* **Required work**
Write out the listing below again, swapping every occurrence of "GUI agent" for "desktop agent" and leaving all other text unchanged.

Word and item position data:

--------

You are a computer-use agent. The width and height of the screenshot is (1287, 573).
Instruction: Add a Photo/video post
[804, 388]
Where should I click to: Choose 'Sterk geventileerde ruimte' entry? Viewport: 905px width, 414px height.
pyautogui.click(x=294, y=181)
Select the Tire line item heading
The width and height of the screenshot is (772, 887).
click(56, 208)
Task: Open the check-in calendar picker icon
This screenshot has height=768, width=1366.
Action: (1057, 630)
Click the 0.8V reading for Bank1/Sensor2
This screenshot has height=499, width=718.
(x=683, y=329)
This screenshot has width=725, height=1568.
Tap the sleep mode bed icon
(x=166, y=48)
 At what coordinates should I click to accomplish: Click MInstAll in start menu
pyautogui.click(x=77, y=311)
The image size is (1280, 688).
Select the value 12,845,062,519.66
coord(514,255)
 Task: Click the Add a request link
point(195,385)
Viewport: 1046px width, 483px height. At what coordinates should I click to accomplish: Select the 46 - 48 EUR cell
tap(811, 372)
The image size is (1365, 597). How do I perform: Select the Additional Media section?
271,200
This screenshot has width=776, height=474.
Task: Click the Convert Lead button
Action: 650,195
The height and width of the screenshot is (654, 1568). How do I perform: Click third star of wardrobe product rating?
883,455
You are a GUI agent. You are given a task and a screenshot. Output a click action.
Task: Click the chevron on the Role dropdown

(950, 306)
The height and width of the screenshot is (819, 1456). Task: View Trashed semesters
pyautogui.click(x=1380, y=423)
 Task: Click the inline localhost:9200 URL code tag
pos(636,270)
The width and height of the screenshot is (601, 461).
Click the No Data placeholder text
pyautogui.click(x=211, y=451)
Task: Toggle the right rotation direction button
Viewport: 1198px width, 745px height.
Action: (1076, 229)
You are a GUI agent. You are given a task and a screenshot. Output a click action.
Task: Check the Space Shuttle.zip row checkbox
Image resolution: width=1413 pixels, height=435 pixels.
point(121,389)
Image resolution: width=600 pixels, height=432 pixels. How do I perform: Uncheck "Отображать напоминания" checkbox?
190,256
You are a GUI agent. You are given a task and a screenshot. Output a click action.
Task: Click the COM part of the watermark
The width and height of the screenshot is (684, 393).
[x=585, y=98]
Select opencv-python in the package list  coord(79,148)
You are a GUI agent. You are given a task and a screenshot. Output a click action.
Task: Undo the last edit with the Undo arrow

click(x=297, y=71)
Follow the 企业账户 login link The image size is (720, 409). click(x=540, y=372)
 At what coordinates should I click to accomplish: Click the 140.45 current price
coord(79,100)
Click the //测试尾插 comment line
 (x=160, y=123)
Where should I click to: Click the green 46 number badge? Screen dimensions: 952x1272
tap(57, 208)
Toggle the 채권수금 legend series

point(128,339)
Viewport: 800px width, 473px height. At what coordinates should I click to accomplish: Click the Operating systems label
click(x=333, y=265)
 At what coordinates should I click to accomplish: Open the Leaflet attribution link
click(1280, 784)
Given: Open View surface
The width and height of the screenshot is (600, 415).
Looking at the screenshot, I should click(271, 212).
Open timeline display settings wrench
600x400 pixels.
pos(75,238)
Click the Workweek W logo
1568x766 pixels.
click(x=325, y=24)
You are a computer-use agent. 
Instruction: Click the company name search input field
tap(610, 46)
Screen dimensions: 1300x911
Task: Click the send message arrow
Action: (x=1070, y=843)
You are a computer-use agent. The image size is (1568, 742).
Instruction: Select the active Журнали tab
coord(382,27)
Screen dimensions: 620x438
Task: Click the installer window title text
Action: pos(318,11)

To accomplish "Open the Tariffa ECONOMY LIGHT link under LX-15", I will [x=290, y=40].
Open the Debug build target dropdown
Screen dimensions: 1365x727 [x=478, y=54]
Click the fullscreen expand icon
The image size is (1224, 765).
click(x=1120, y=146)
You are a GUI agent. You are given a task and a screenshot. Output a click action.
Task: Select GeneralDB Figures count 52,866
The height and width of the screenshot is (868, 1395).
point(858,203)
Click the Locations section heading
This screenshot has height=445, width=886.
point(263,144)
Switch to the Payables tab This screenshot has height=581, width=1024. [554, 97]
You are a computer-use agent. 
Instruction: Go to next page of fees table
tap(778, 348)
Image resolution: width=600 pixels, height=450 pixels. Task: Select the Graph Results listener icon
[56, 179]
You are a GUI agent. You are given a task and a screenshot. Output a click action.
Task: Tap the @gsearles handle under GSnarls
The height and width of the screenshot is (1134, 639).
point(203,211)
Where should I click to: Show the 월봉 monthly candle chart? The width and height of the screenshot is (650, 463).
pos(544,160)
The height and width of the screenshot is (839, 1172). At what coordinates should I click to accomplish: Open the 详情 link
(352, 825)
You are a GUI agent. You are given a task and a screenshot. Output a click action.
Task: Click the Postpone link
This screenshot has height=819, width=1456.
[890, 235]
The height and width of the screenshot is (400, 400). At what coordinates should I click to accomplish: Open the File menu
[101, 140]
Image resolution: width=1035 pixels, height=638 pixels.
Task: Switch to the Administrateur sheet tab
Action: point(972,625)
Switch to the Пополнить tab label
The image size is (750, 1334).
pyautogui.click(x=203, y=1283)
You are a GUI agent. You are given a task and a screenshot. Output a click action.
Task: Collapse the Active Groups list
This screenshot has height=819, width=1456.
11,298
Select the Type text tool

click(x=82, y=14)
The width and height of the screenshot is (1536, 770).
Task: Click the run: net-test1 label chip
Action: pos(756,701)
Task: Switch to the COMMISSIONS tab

--------

* **The output**
You are a computer-use agent. The width and height of the screenshot is (1287, 573).
Instruction: Add a Photo/video post
[804, 388]
Where should I click to: Choose 'Sterk geventileerde ruimte' entry? Viewport: 905px width, 414px height.
pyautogui.click(x=294, y=181)
Select the Tire line item heading
The width and height of the screenshot is (772, 887).
click(56, 208)
Task: Open the check-in calendar picker icon
This screenshot has height=768, width=1366.
Action: (1057, 630)
Click the 0.8V reading for Bank1/Sensor2
This screenshot has height=499, width=718.
(x=683, y=329)
This screenshot has width=725, height=1568.
Tap the sleep mode bed icon
(x=166, y=48)
 At what coordinates should I click to accomplish: Click MInstAll in start menu
pyautogui.click(x=77, y=311)
The image size is (1280, 688).
Select the value 12,845,062,519.66
coord(514,255)
 Task: Click the Add a request link
point(195,385)
Viewport: 1046px width, 483px height. At what coordinates should I click to accomplish: Select the 46 - 48 EUR cell
tap(811, 372)
The image size is (1365, 597). How do I perform: Select the Additional Media section?
271,200
This screenshot has width=776, height=474.
Task: Click the Convert Lead button
Action: 650,195
The height and width of the screenshot is (654, 1568). How do I perform: Click third star of wardrobe product rating?
883,455
You are a desktop agent. You are given a task and a screenshot. Output a click action.
Task: Click the chevron on the Role dropdown

(950, 306)
The height and width of the screenshot is (819, 1456). Task: View Trashed semesters
pyautogui.click(x=1380, y=423)
 Task: Click the inline localhost:9200 URL code tag
pos(636,270)
The width and height of the screenshot is (601, 461).
Click the No Data placeholder text
pyautogui.click(x=211, y=451)
Task: Toggle the right rotation direction button
Viewport: 1198px width, 745px height.
Action: (1076, 229)
You are a desktop agent. You are given a task and a screenshot. Output a click action.
Task: Check the Space Shuttle.zip row checkbox
Image resolution: width=1413 pixels, height=435 pixels.
point(121,389)
Image resolution: width=600 pixels, height=432 pixels. How do I perform: Uncheck "Отображать напоминания" checkbox?
190,256
You are a desktop agent. You are given a task and a screenshot. Output a click action.
Task: Click the COM part of the watermark
The width and height of the screenshot is (684, 393).
[x=585, y=98]
Select opencv-python in the package list  coord(79,148)
You are a desktop agent. You are given a task and a screenshot. Output a click action.
Task: Undo the last edit with the Undo arrow

click(x=297, y=71)
Follow the 企业账户 login link The image size is (720, 409). click(x=540, y=372)
 At what coordinates should I click to accomplish: Click the 140.45 current price
coord(79,100)
Click the //测试尾插 comment line
 (x=160, y=123)
Where should I click to: Click the green 46 number badge? Screen dimensions: 952x1272
tap(57, 208)
Toggle the 채권수금 legend series

point(128,339)
Viewport: 800px width, 473px height. At what coordinates should I click to accomplish: Click the Operating systems label
click(x=333, y=265)
 At what coordinates should I click to accomplish: Open the Leaflet attribution link
click(1280, 784)
Given: Open View surface
The width and height of the screenshot is (600, 415).
Looking at the screenshot, I should click(271, 212).
Open timeline display settings wrench
600x400 pixels.
pos(75,238)
Click the Workweek W logo
1568x766 pixels.
click(x=325, y=24)
You are a computer-use agent. 
Instruction: Click the company name search input field
tap(610, 46)
Screen dimensions: 1300x911
Task: Click the send message arrow
Action: (x=1070, y=843)
You are a computer-use agent. The image size is (1568, 742).
Instruction: Select the active Журнали tab
coord(382,27)
Screen dimensions: 620x438
Task: Click the installer window title text
Action: pos(318,11)

To accomplish "Open the Tariffa ECONOMY LIGHT link under LX-15", I will [x=290, y=40].
Open the Debug build target dropdown
Screen dimensions: 1365x727 [x=478, y=54]
Click the fullscreen expand icon
The image size is (1224, 765).
click(x=1120, y=146)
You are a desktop agent. You are given a task and a screenshot. Output a click action.
Task: Select GeneralDB Figures count 52,866
The height and width of the screenshot is (868, 1395).
point(858,203)
Click the Locations section heading
This screenshot has height=445, width=886.
point(263,144)
Switch to the Payables tab This screenshot has height=581, width=1024. [554, 97]
You are a computer-use agent. 
Instruction: Go to next page of fees table
tap(778, 348)
Image resolution: width=600 pixels, height=450 pixels. Task: Select the Graph Results listener icon
[56, 179]
You are a desktop agent. You are given a task and a screenshot. Output a click action.
Task: Tap the @gsearles handle under GSnarls
The height and width of the screenshot is (1134, 639).
point(203,211)
Where should I click to: Show the 월봉 monthly candle chart? The width and height of the screenshot is (650, 463).
pos(544,160)
The height and width of the screenshot is (839, 1172). At what coordinates should I click to accomplish: Open the 详情 link
(352, 825)
You are a desktop agent. You are given a task and a screenshot. Output a click action.
Task: Click the Postpone link
This screenshot has height=819, width=1456.
[890, 235]
The height and width of the screenshot is (400, 400). At what coordinates should I click to accomplish: Open the File menu
[101, 140]
Image resolution: width=1035 pixels, height=638 pixels.
Task: Switch to the Administrateur sheet tab
Action: point(972,625)
Switch to the Пополнить tab label
The image size is (750, 1334).
pyautogui.click(x=203, y=1283)
You are a desktop agent. You are given a task and a screenshot. Output a click action.
Task: Collapse the Active Groups list
This screenshot has height=819, width=1456.
11,298
Select the Type text tool

click(x=82, y=14)
The width and height of the screenshot is (1536, 770).
Task: Click the run: net-test1 label chip
Action: pos(756,701)
Task: Switch to the COMMISSIONS tab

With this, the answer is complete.